### Problem description
Each line of the data should be repeated precisely.

### Provided records
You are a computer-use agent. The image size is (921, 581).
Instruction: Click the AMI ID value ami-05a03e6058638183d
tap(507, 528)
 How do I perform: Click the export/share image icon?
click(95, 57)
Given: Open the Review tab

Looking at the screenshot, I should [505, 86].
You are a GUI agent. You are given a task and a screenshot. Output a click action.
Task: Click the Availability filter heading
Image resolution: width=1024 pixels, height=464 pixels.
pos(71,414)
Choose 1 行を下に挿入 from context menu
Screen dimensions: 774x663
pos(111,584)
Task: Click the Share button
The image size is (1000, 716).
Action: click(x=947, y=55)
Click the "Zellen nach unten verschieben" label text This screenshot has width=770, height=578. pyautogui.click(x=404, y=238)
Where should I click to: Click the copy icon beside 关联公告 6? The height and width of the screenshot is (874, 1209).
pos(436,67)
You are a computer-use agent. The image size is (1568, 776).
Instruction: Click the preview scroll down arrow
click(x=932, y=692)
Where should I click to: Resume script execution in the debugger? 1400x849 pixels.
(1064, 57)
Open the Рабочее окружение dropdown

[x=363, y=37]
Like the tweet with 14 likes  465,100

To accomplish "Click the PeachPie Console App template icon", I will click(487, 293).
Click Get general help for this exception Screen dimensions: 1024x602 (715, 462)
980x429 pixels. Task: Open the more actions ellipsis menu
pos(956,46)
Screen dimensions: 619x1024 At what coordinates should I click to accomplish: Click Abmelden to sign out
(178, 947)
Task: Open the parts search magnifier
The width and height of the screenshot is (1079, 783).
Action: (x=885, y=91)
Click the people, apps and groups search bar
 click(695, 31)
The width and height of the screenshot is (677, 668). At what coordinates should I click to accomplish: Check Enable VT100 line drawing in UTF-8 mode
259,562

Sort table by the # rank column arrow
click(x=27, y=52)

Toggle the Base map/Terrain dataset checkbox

### Exercise response
You are a computer-use agent. The image size is (921, 581).
Instruction: Click the AMI ID value ami-05a03e6058638183d
tap(507, 528)
 How do I perform: Click the export/share image icon?
click(95, 57)
Given: Open the Review tab

Looking at the screenshot, I should [505, 86].
You are a GUI agent. You are given a task and a screenshot. Output a click action.
Task: Click the Availability filter heading
Image resolution: width=1024 pixels, height=464 pixels.
pos(71,414)
Choose 1 行を下に挿入 from context menu
Screen dimensions: 774x663
pos(111,584)
Task: Click the Share button
The image size is (1000, 716).
Action: click(x=947, y=55)
Click the "Zellen nach unten verschieben" label text This screenshot has width=770, height=578. pyautogui.click(x=404, y=238)
Where should I click to: Click the copy icon beside 关联公告 6? The height and width of the screenshot is (874, 1209).
pos(436,67)
You are a computer-use agent. The image size is (1568, 776).
Instruction: Click the preview scroll down arrow
click(x=932, y=692)
Where should I click to: Resume script execution in the debugger? 1400x849 pixels.
(1064, 57)
Open the Рабочее окружение dropdown

[x=363, y=37]
Like the tweet with 14 likes  465,100

To accomplish "Click the PeachPie Console App template icon", I will click(487, 293).
Click Get general help for this exception Screen dimensions: 1024x602 (715, 462)
980x429 pixels. Task: Open the more actions ellipsis menu
pos(956,46)
Screen dimensions: 619x1024 At what coordinates should I click to accomplish: Click Abmelden to sign out
(178, 947)
Task: Open the parts search magnifier
The width and height of the screenshot is (1079, 783).
Action: (x=885, y=91)
Click the people, apps and groups search bar
 click(695, 31)
The width and height of the screenshot is (677, 668). At what coordinates should I click to accomplish: Check Enable VT100 line drawing in UTF-8 mode
259,562

Sort table by the # rank column arrow
click(x=27, y=52)

Toggle the Base map/Terrain dataset checkbox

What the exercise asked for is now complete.